The Court also indicated, however, that it would allow the Defendants to depose Byers, because Montgomery stated to him that she is a multimillionaire who employs approximately 150 people. The Court believes those facts have some relevance to the Defendants' theory that Montgomery is under stress and irrational, and that she is bringing this lawsuit to strike out or retaliate. The Court further indicated, however, that it would not allow Byers' deposition if Resource Associates and Montgomery would stipulate to those facts. The Defendants arranged Byers' deposition, but Resource Associates and Montgomery's counsel offered stipulations in lieu of the deposition. The Defendants do not accept the stipulations. The Defendants state that the proffered stipulations are not an adequate substitute for Byers' deposition. The Defendants represent that, since the October 28, 2008 conference, the Defendants have learned that Montgomery has made various admissions to James Baird and that Jaycee Baird likely witnessed those admissions. The admissions are to the effect that Montgomery hates Maberry, and that Montgomery initiated this lawsuit because of that hatred.

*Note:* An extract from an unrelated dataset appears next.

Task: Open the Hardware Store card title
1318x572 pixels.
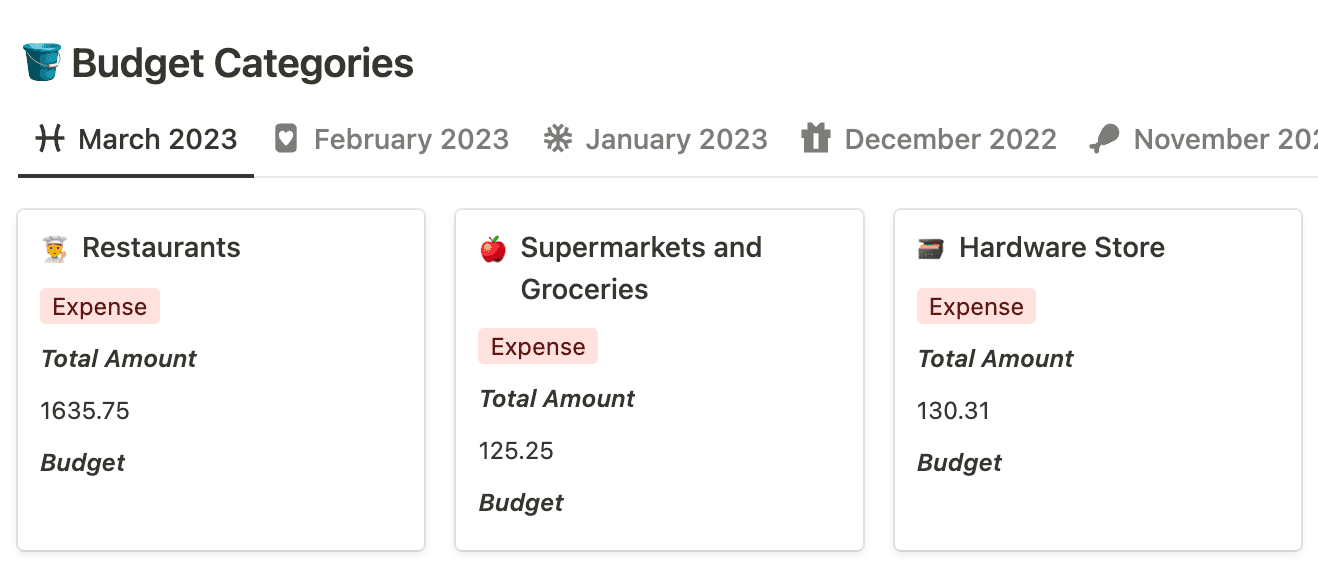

The Defendants' motion thus comes on the heels of the Court's inclination given at the October 28, 2008, hearing. The Defendants now return to the Court, making the same request they made on October 28, 2008. Despite the Court's inclination not to allow any of the requested depositions, the Defendants on December 1, 2008, filed their motion requesting the Court to allow them to take the depositions of the named individuals. The Defendants move the Court to allow them to depose Mr. Baird, Ms. Baird, Byers, and J. Nichols.

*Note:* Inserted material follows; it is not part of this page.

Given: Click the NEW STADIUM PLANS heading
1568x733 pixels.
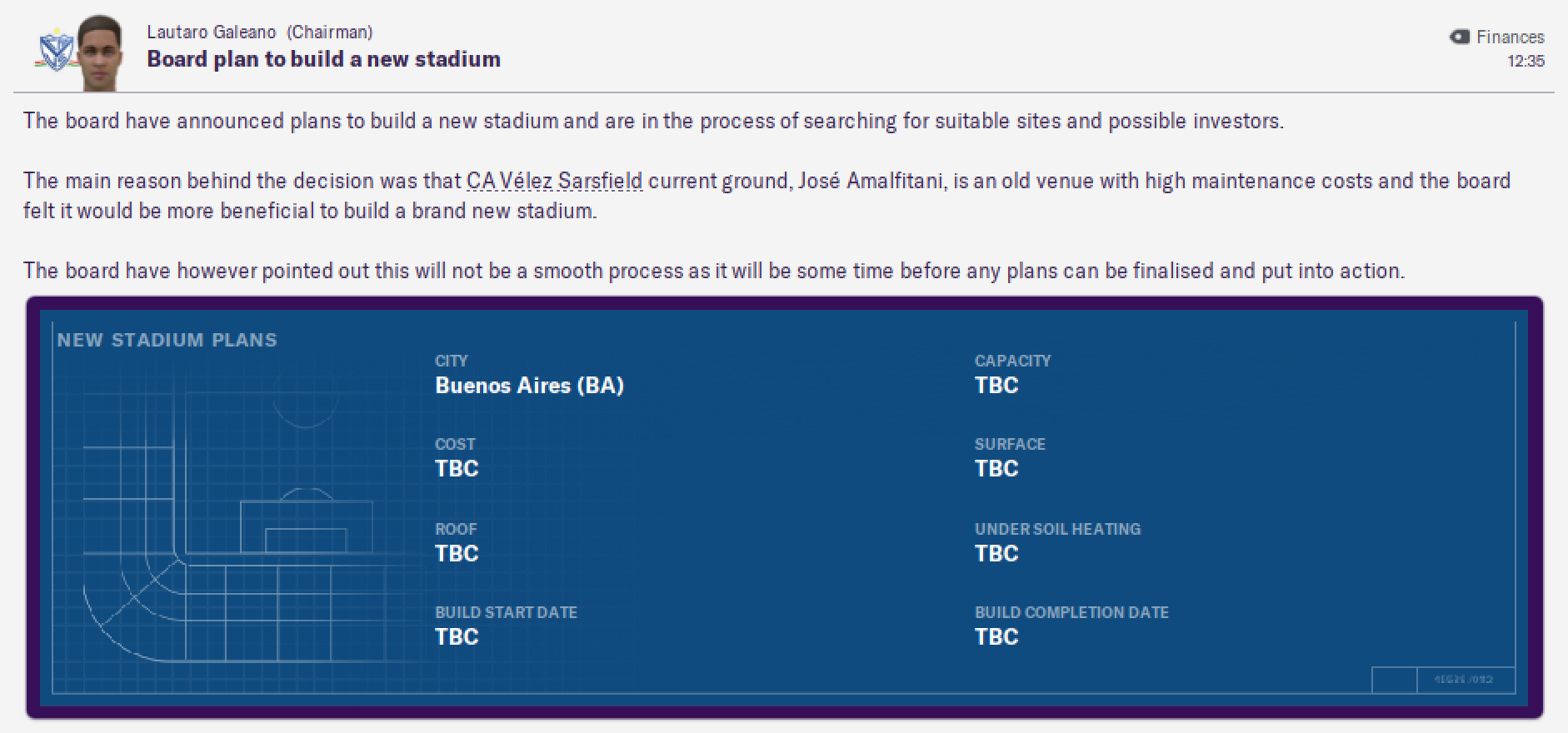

RELEVANT LAW REGARDING DISCOVERY

"The strong policy of the federal discovery rules favoring full disclosure is of paramount importance." In re Westinghouse Elec. Corp., 570 F.2d 899, 902 (10th Cir. 1978) (finding that district court abused its discretion in preventing a deposition despite a prior stipulation by parties that documents would be produced lieu of deposition). On the other hand, the Court has noted in prior cases that "[f]ederal district courts have broad discretion over discovery." Gulfstream Worldwide Realty, Inc. v. Phillips Electronics N. Am. Corp., 2007 U.S. Dist. LEXIS 97733, at *8-9 (D.N.M. 2007) (Browning, J.) (internal quotation marks and citations omitted). See Morrales v. E.D. Etnyre Co., 229 F.R.D. 661, 662 (D.N.M. 2005) (Browning, J.). As the United States Court of Appeals for the Tenth Circuit stated in Cummings v. GMC, 365 F.3d 944 (10th Cir. 2004): "The district court has broad discretion over the control of discovery, and we will not set aside discovery rulings absent an abuse of that discretion." 365 F.3d at 952. Furthermore, the Supreme Court of the United States has supported such discretion exercised by the district courts, stating that

the requirement of Rule 26(B)(1) that material sought in discovery be "relevant" should be firmly applied and the district courts should not neglect their power to restrict discovery where "justice requires [protection for] a party or person from annoyance, embarrassment, oppression, or undue burden or expense. . . . [J]udges should not hesitate to exercise appropriate control over the discovery process."
Herbert v. Lando, 441 U.S. 153, 177 (1979).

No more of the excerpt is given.